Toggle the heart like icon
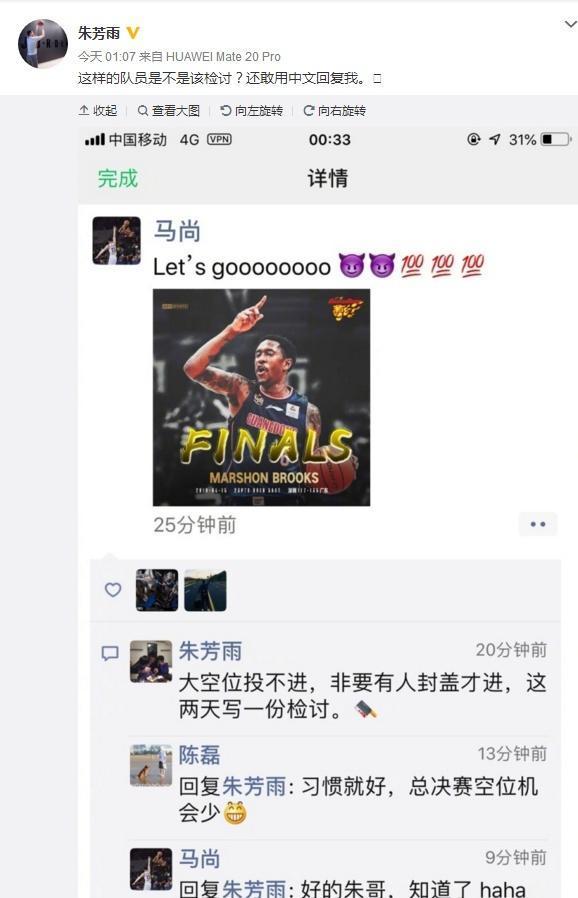The height and width of the screenshot is (898, 578). click(x=113, y=590)
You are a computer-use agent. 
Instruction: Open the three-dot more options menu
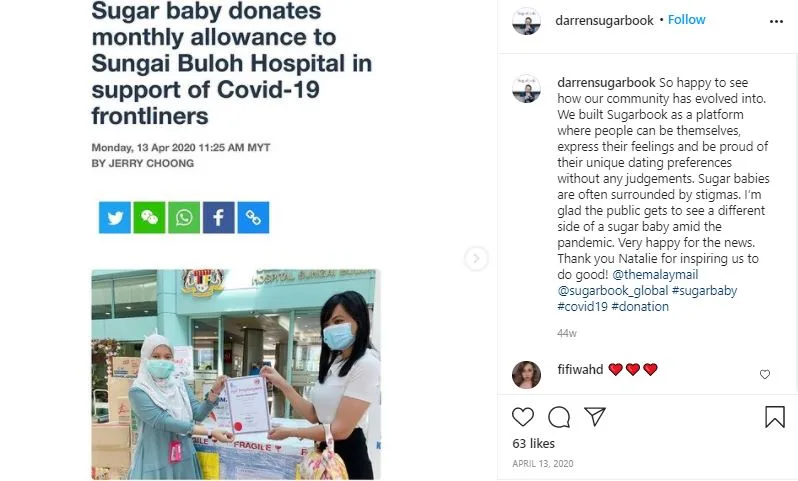pyautogui.click(x=776, y=21)
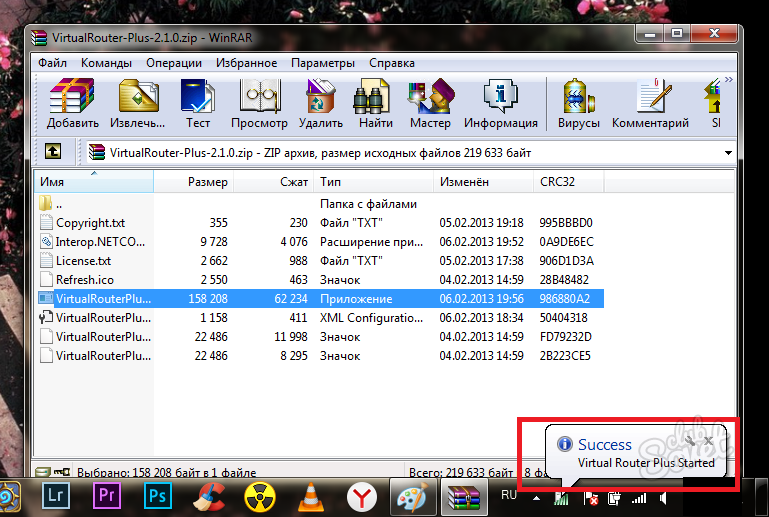
Task: Open the Параметры menu
Action: click(x=322, y=63)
********
Votre objectif: Recopiez à l'identique toutes les lignes des enregistrements ci-dessus, en omettant les images.

Réponse attendue:
Toggle the heart like icon
The height and width of the screenshot is (898, 578). click(x=113, y=590)
You are a computer-use agent. 
Instruction: Open the three-dot more options menu
pyautogui.click(x=776, y=21)
Task: Open the Параметры menu
Action: click(x=322, y=63)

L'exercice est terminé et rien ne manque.